FIGURE 1.

Mitochondrial IDH2 Arg-140 mutations result in less cellular 2HG accumulation than IDH2 Arg-172 mutations, and 2HG accumulation from both mutations is insensitive to depletion of wild-type IDH. A, FLAG-tagged IDH2 R140Q and R172K cDNA constructs, or empty vector, were transfected into 293T cells at various doses. Cells were harvested 48 h post-transfection and assessed for 2HG accumulation by GC-MS (top) or protein expression by Western blot (bottom). Data are from a representative of 3 independent experiments. B, FLAG-tagged IDH2 R140Q and R172K constructs engineered to be resistant to siRNA knockdown, or empty vector, were transfected into cells along with 50 pmol of non-targeting siRNA (siCTRL) or 50 pmol of siRNA targeting only the endogenous wild-type IDH2 (siIDH2).
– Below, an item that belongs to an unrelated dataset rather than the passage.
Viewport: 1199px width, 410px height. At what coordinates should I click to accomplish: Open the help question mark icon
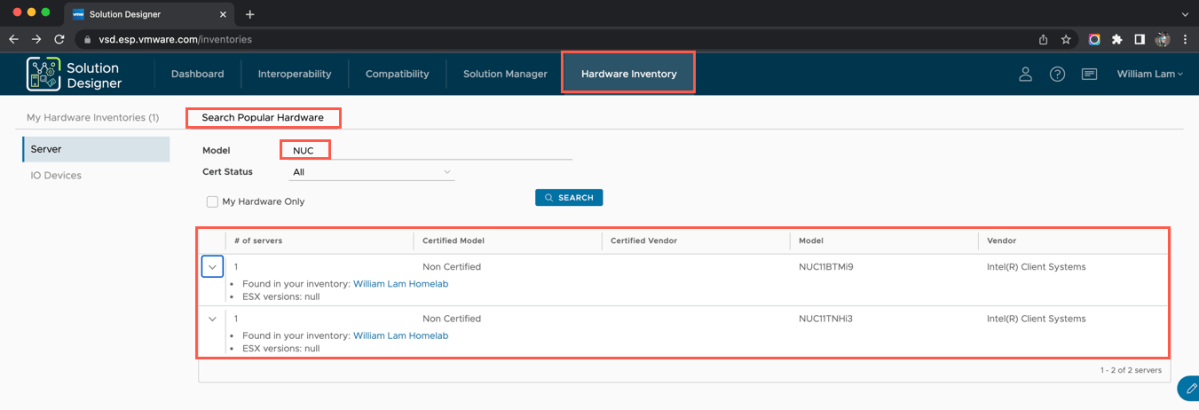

C, siRNA-resistant IDH2 constructs were transfected into cells along with 60 pmol of siCTRL (2x siCTRL), 30 pmol of siRNA targeting the α subunit of IDH3 (siIDH3A) plus 30 pmol of siCTRL, or 30 pmol of siIDH3A plus 30 pmol of siIDH2. D, CS-1 chondrosarcoma cells with a naturally occurring, endogenous, monoallelic IDH2 R172S mutation were transfected with 30 pmol of siCTRL, siIDH2 (targeting both wild-type and mutant IDH2), one of two independent siRNAs targeting the mitochondrial aconitase ACO2 (siACO2#1 and #2), siIDH3A, or siIDH1. For B-D, data are representative of mean ± S.D. of 3 biological replicates from 2 independent experiments. *, p < 0.005; **, p < 0.001.